Today was the last day of MOPS for the 2011-2012 school year. We had a few of the ladies share their stories 'how I became the mother I am'. All of three of them were so very touching. One gal shared about how she woke up at 5wks pregnant with heavy spotting. My heart skipped a beat, and I'm sure my breath caught. And as she told the story of how not only was she afraid of losing her baby, her eldest had been 'misplaced' at church and she was frantically running around looking for her child asking God if she was supposed to lose both of her babies that day. Thankfully, her baby lived, and her child was found.
All of the sudden I was right back to my own story. Bleeding, but not knowing whether life remained.
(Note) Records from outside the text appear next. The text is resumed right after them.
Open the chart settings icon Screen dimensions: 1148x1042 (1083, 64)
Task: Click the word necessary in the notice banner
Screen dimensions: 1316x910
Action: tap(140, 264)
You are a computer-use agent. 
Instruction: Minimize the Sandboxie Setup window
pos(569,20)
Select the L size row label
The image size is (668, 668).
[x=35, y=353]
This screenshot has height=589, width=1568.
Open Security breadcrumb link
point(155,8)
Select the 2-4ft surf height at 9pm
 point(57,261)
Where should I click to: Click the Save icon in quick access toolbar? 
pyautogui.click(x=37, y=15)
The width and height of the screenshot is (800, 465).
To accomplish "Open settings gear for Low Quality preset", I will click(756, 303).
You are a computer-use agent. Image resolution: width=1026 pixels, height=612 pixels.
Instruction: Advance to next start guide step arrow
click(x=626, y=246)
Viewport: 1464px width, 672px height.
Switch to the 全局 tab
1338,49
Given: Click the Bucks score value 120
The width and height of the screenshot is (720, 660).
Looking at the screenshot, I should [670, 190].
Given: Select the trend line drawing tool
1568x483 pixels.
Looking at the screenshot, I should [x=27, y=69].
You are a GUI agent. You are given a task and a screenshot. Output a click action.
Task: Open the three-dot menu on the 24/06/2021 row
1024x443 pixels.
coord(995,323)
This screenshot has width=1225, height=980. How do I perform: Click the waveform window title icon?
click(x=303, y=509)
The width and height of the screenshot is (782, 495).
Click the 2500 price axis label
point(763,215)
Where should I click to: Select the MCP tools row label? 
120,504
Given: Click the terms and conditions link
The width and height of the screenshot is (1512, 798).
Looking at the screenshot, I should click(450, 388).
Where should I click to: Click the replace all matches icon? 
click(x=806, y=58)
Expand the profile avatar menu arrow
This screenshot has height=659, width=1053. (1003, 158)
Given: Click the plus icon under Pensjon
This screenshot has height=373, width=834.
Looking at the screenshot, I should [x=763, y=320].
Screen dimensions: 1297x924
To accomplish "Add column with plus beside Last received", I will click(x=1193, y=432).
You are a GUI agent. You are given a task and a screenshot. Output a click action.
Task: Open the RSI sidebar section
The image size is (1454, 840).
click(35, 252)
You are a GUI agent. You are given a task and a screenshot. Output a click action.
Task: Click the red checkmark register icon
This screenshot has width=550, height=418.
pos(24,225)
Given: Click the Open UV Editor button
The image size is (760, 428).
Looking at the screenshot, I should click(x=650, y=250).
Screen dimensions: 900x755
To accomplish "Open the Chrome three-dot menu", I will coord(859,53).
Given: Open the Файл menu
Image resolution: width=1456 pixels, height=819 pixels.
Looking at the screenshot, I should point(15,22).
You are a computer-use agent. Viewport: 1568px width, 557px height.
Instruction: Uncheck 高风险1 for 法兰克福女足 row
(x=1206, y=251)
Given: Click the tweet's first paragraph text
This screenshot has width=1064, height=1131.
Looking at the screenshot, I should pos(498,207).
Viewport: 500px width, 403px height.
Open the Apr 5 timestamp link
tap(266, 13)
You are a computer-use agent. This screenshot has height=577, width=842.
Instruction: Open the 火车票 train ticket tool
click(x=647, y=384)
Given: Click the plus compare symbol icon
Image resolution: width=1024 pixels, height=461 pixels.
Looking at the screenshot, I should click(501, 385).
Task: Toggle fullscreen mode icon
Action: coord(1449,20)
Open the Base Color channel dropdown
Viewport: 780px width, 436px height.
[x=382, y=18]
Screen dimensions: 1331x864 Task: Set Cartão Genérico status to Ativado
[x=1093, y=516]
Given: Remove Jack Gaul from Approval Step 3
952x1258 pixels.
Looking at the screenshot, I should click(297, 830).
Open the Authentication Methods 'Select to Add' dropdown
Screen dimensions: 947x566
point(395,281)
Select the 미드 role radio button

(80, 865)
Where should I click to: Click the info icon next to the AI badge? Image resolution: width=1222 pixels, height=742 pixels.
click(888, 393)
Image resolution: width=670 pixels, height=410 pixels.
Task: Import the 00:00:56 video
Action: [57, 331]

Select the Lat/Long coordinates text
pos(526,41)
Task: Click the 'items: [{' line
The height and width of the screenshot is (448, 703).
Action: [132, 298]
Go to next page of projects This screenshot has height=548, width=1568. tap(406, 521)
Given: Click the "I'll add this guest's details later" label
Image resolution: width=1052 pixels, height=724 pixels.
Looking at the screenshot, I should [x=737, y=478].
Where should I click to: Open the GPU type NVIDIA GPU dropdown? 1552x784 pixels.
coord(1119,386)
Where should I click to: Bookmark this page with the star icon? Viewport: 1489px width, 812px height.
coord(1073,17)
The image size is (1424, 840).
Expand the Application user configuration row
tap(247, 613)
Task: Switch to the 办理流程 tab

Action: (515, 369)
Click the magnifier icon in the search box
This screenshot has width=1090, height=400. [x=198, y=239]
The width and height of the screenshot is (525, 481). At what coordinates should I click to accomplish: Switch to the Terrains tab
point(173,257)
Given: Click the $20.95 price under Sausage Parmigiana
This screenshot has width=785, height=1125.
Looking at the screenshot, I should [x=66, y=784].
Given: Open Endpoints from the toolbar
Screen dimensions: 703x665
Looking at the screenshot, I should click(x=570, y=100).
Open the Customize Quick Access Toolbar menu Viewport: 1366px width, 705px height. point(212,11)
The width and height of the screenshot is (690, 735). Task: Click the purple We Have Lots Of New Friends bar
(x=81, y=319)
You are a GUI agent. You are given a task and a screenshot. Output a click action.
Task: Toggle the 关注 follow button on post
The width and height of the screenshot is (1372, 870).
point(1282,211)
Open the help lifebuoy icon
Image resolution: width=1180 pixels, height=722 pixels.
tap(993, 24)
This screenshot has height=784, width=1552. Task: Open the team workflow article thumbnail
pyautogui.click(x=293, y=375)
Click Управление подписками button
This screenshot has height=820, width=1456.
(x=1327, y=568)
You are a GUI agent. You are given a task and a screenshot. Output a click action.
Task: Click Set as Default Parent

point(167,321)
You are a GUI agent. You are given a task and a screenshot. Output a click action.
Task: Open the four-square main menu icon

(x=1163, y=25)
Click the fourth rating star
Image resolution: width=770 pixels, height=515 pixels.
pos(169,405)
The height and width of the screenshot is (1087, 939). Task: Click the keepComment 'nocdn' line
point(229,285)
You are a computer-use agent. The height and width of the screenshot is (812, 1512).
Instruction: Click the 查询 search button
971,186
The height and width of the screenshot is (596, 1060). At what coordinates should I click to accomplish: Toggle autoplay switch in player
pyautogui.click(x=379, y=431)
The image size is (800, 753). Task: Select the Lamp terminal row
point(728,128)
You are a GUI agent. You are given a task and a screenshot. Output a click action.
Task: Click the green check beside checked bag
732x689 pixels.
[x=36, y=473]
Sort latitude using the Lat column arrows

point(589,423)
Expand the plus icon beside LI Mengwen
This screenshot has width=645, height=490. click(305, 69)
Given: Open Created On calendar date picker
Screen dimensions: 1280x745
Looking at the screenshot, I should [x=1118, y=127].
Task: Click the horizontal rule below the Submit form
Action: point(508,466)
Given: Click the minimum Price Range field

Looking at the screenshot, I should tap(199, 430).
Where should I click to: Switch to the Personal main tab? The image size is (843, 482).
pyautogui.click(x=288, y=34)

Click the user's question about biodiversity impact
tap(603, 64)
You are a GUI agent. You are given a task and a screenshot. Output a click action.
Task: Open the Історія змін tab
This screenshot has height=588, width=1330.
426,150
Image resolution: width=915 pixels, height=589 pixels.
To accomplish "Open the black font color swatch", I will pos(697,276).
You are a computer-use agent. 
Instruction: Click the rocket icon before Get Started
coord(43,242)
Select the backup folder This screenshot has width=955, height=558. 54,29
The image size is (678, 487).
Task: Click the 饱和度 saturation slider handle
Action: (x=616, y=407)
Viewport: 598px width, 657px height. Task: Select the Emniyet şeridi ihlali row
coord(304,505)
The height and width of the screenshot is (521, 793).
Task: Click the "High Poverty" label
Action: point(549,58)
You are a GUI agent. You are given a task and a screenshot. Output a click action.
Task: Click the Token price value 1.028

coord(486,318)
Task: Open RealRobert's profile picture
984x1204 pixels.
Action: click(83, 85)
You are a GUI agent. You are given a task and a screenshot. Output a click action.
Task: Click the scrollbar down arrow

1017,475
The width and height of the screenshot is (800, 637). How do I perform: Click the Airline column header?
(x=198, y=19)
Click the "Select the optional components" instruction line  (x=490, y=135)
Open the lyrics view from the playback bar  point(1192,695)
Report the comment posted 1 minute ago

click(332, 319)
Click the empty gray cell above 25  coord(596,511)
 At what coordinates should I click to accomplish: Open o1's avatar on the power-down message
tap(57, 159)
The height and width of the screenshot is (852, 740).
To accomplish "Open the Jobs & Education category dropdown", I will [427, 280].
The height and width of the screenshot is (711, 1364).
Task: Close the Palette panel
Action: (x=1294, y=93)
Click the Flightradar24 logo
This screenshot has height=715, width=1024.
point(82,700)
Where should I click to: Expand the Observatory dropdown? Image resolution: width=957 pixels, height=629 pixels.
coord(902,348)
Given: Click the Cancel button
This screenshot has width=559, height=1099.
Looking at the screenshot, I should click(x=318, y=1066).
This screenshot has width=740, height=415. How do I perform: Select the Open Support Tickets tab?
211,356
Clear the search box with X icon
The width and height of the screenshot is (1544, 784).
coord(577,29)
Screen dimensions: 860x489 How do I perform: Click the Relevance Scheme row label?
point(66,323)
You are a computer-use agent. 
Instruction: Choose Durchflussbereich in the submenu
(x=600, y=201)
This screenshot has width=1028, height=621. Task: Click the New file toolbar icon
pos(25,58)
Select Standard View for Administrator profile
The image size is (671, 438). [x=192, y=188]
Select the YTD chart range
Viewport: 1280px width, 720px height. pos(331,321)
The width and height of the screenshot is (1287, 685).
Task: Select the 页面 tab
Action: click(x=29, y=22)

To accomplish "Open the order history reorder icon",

And also remembering how terrified I was that day of losing my oldest as well when she didn't come home from school and no one could find her. I can imagine there was a lot of raw emotion on my face as those memories came flooding back. Then my dear friend Rebecca caught my hand and just held it through the rest of the speaker's story. I didn't tell her how much I needed that. She won't have a clue (unless she reads this) that her holding my hand got me through the speaker, helped me keep my composure. What a testament to the power of a true friend. She knew my pain and reached out to me in such a simple, but powerfully needed way. Rebecca always says that women need each other, boy was that true for me today!
I have been reflecting on friendship this week. See, after the miscarriage I took a long break from Facebook. It was a time that I needed to crawl inside of myself to grieve. Sure I felt lonely and disconnected, but I have never felt closer to my Maker than I did in those months. I have 'reconnected' with Facebook in the last week. At first I told myself only at night. Then it was only during times when Wesley was nursing. Then all of the sudden I am finding myself checking Facebook every few hours, looking to see if anyone has posted. I am especially curious about posts in a few of the groups I am involved in. I wouldn't call myself obsessed with Facebook, but I can see that it has taken an unhealthy role in my daily life. I just want to know what other people are doing, and it just strikes me as odd that I am more interested about people from distant pasts, or strangers whom I've never met instead of my friends. I realized that I haven't reached out and met up or called many people this week, because I was finding friendship fulfillment through cyber relationships!
What a sad culture we live in that we are more connected with our devices than people. That we would rather read about or watch others lives on a screen than know our next door neighbors. I am guilty. In the almost three years we've been on our block I have only met people from four of the eight houses that are in the cul de sac.
I don't know how to change our society, but I can be the change I want to see right? I can choose to seek out people instead of screens. My computer will never give me a hug or a shoulder to cry on. Because when I see ((((hugs)))) on the screen, I sure don't feel comforted. It just makes me feel more alone and isolated.
I am not a rock, I am not an island. I am a woman who needs the power of her friends to carry her through this life, as only friends can do.
I'm crying. your friendship means the world to me. you are there for me WAY more than I am for you. I love you and cherish our friendship beyond words.